Vidéos associées :
Le prêtre camagüeyano Alberto Reyes, qui se trouve actuellement à Miami, continue de transmettre son message clair de soutien aux Cubains et de dénonciation franche d’un système qui a conduit le pays à une situation critique.
Dans son dernier texte partagé sur Facebook, il a expliqué comment une dictature détruit les bases mêmes de la personne et du peuple.
« Il y a trois besoins autour desquels se structure la personnalité : l'affection, la sécurité pour la survie et l'expérience de contrôle sur notre vie », a-t-il écrit.
Il a ajouté : "Se sentir aimé, en sécurité et avoir un contrôle sain sur notre vie permet de ne pas laisser la peur nous vaincre ni nous gouverner". C'est précisément cela - avertit-il - que refuse un système autoritaire.
Le Père Reyes ne tourne pas autour du pot lorsqu'il décrit la nature du pouvoir à Cuba : "Une dictature n'aime pas ses enfants. Elle les contrôle, les manipule, les utilise à ses fins, mais ne les aime pas. Leurs vies, leurs illusions, leurs désirs... n'ont pas d'importance."
Il a souligné qu'une dictature n'est pas capable d'offrir de la sécurité, au contraire, "tout le monde vit en permanence dans la peur". Tant ceux qui dissent, car ils peuvent être punis à tout moment, que même ceux qui servent le système, car ils savent qu'il suffit d'une erreur pour tomber en disgrâce.
Le curé a rappelé que sous ce modèle, on perd également le contrôle sur sa propre vie, car le gouvernement contrôle tout : l'éducation, les mécanismes pour répondre aux besoins essentiels...

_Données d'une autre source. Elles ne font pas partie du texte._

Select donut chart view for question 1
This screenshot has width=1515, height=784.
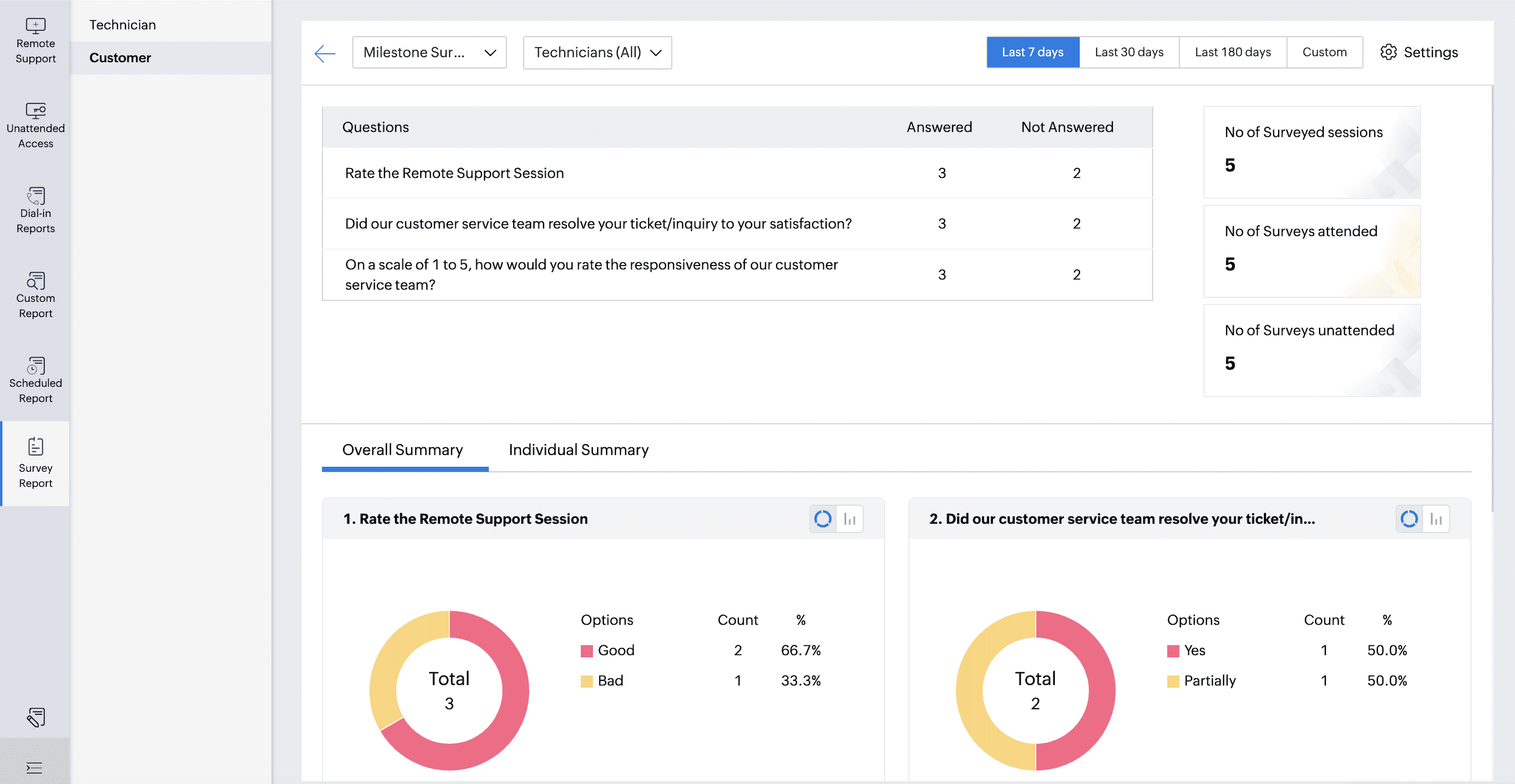pyautogui.click(x=822, y=519)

Dans ce contexte, explique-t-il, les gens apprennent à vivre dans la simulation : obéir, répéter des consignes, attaquer ceux que le pouvoir ordonne d'attaquer, même si intérieurement ils ressentent le contraire.

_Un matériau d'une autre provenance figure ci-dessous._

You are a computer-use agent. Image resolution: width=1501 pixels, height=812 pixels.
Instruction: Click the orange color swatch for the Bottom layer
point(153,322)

"Nous avons le sentiment que ce n'est pas notre véritable moi… et lorsque nous nous offrons quelques secondes de vérité, nous réalisons que nous avons construit notre vie à travers le mensonge, la peur et la simulation," a écrit Reyes.

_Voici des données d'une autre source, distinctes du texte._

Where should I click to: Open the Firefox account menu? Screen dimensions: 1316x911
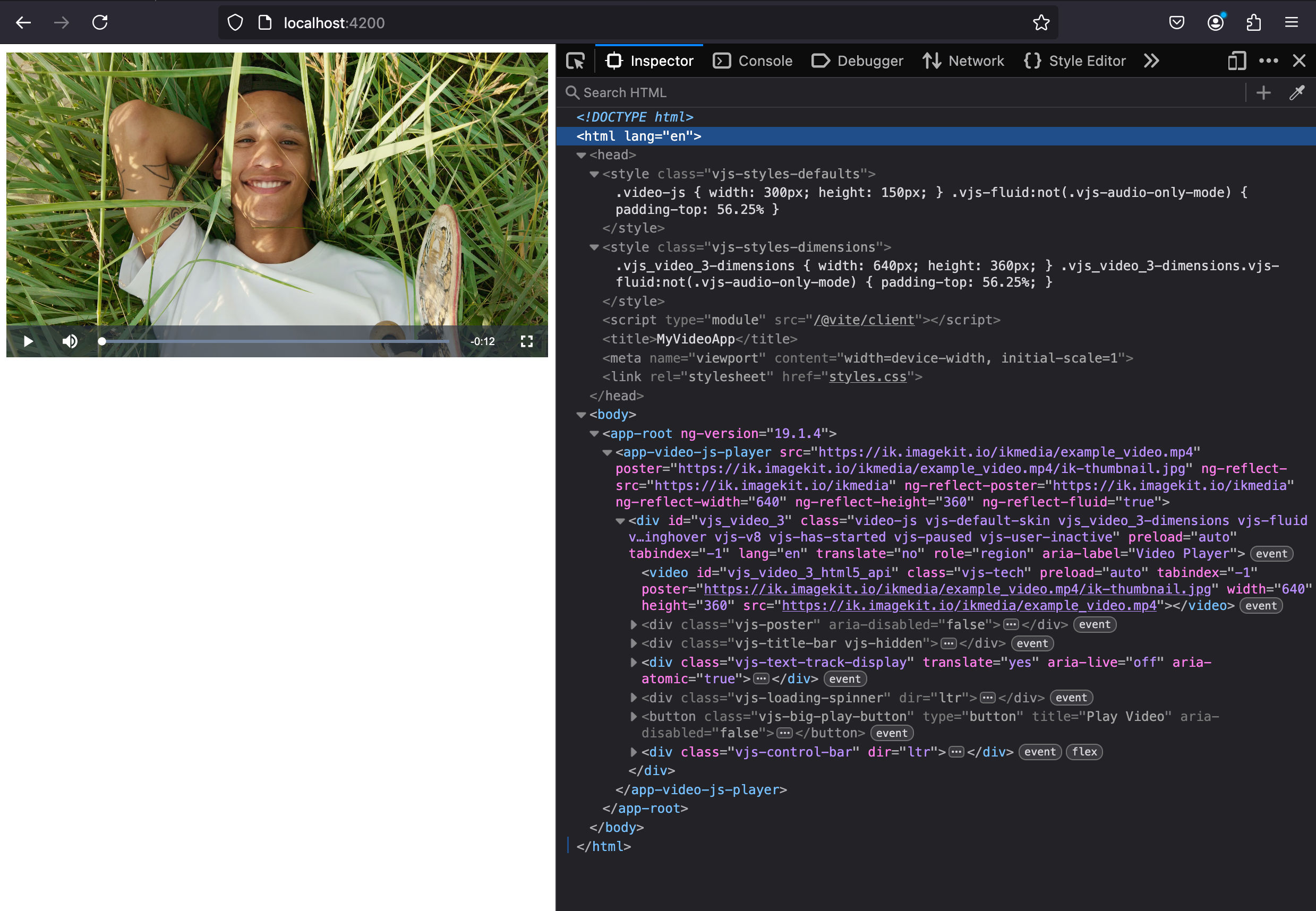(x=1216, y=22)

C'est là qu'il propose une alternative : se réveiller. "Tout change lorsque nous décidons de nous éveiller de l'amnésie générée par les dictatures, et nous réalisons que nous avons des droits", a-t-il affirmé.
Droits à un système qui respecte les besoins, à des lois qui protègent des injustices et, surtout, "droit de décider de la direction que nous voulons donner à notre vie".
Il a conclu par une phrase qui résume son message : "Parce que nous avons le droit de vivre sans que la peur ne nous domine ni ne nous gouverne".
Ce discours n'est pas abstrait. Dans un pays où la crise matérielle se conjugue avec la persécution politique, la voix de Reyes a été une référence éthique.
C'est pourquoi le régime le considère comme un problème : parce qu'il n'appelle ni à la haine ni à la violence, mais à la conscience, à la vérité et à la dignité. Son œuvre pastorale a dépassé le cadre du temple : elle accompagne un peuple fatigué de la misère et du silence imposé.
Ce dimanche, le prêtre célébrera deux messes à Hialeah : à 8h00 à St. Michael et à 12h00 à Santa Bárbara.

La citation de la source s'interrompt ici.